Dunwell concluded with a reminder: “Amherst has strengthened us through all its experiences to overcome any challenge. In those times of uncertainty, fear and doubt, know that you have a community in the class of 2020, but you also have all you need within yourself.
Following a touching video rendition of College standard “Three Gifts” by current and former members of the Choral Society, Martin spoke on the theme of “truthfulness and truthfulness as a source of hope and action.”
“To say that this is a difficult time in this country is to vastly understate the case,” she began, referencing COVID-19. In addition to “decimating lives and livelihoods,” the pandemic laid bare extreme forms of inequality and racism that characterize the world today, she said. The result is that many are suffering “an ambient and ambiguous grief, not only about lives lost, jobs lost … but at the erosion of democratic ideals and institutions.”
The year 2016, when most of the seniors began at Amherst, marked a time when realties became harsher for many of them, particularly those students who are on visas from Muslim-majority countries, undocumented, transgender and nonbinary, gay or people of color, she said. “All of us are affected by these things, they erode the very possibility of community ... as does the chaos and confusion that follow from purposeful spread of mis- and disinformation.”
Martin said she’d attended the night before the virtual 50th reunion celebration of the class of 1970, who lived through the civil rights movement, the Vietnam War, the assassination of the Rev. Martin Luther King Jr. and much more during their college years. She said she was heartened and inspired by the openness with which the 1970 alumni spoke of their tragedies and losses, and also by their discussions of the “transformations that came when those losses were properly named and properly grieved.” Martin continued: “It would help us all to acknowledge more openly our shared sense of loss and shared vulnerabilities … [since] the denial of vulnerability and loss can be a calamity for the people who live in denial.
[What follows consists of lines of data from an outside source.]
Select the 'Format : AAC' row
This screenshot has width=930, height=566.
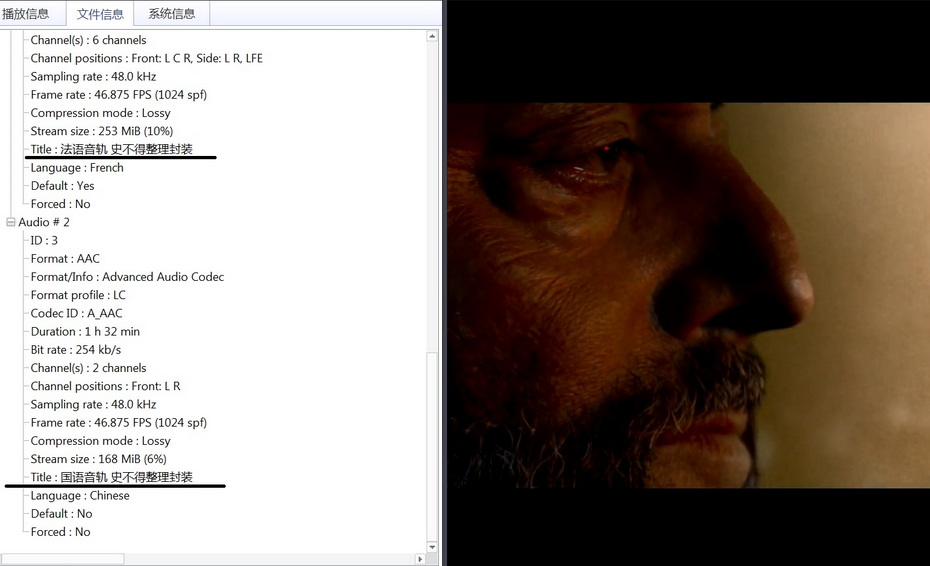[65, 258]
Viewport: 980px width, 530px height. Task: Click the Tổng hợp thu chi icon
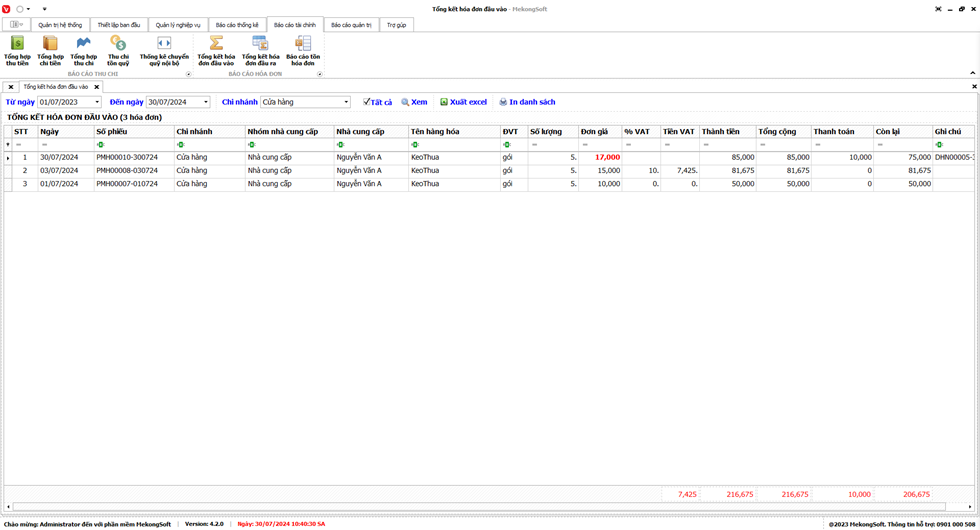84,50
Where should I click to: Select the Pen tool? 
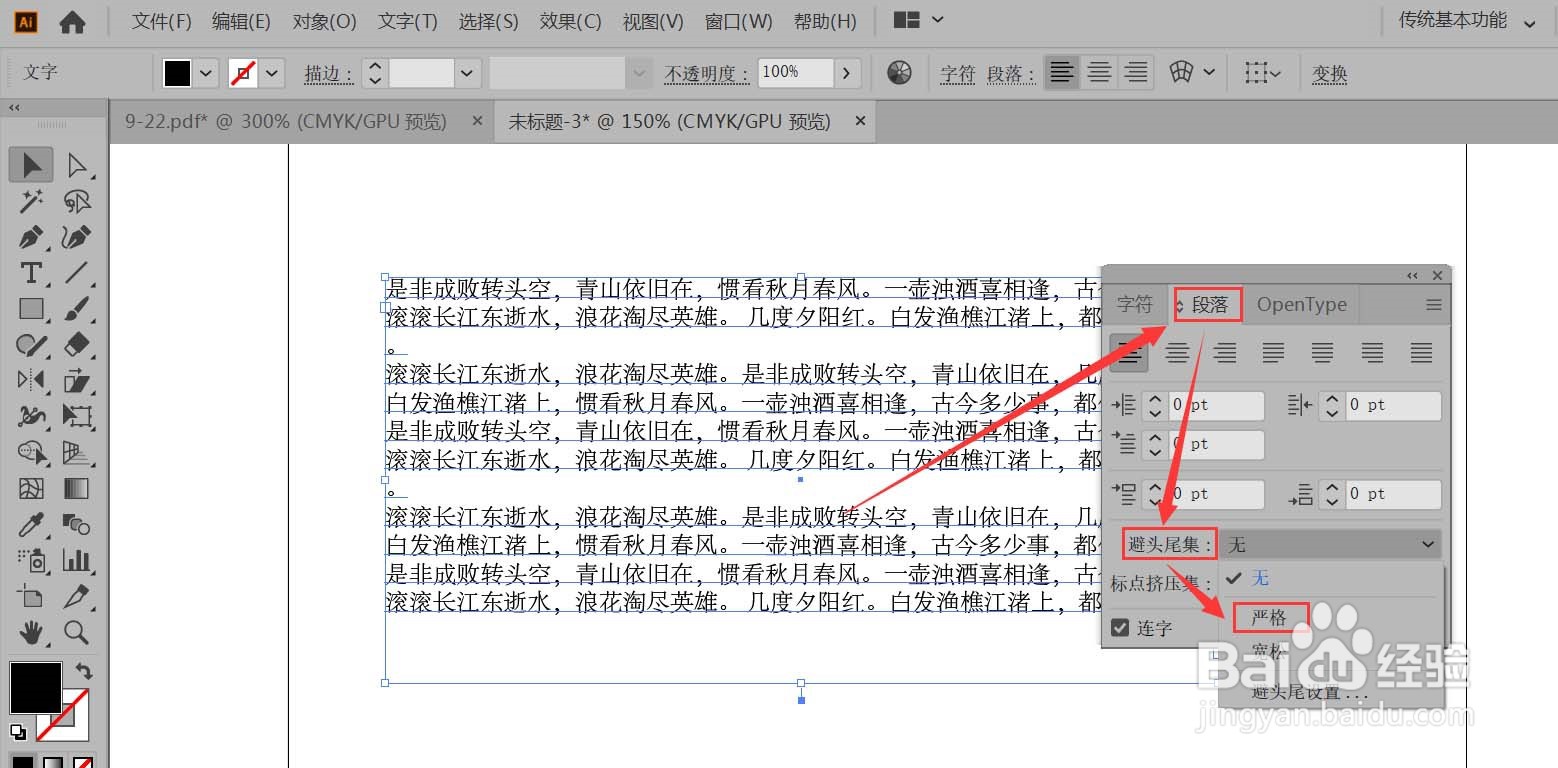coord(30,237)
We are seeing that denial of truth and the hatred for science and expertise can be a calamity for everyone in the denier’s orbit.”
She wrapped up her remarks by reading a passage from Between the World and Me by Ta-Nehisi Coates, who spoke at Amherst in 2016. Then Martin spoke the names of two people of color: George Floyd, killed last week after Minneapolis police officers kneeled on him during his arrest, and Breonna Taylor, who was killed during a police raid in March.
“We have to work really hard to be truthful with ourselves as well as with others,” Martin said, “to name what we’re seeing in order to restore the sanity that comes with shared reality. We need to restore American ideals to their proper place: freedom and equality, the rule of law, the separation of powers. We must advocate for knowledge, science, reason and the forms of discourse that ... make the world human.”
She charged the new graduates with helping ensure that all U.S. citizens are able to vote in a fair election. “However small a gesture it seems and however ambivalent you feel, make sure you vote” — and help others to do the same. “You will not work alone on these things,” she concluded, before officially conferring on them their degrees en masse. “There are people all over this country, largely invisible, who are organized and determined to do their part.”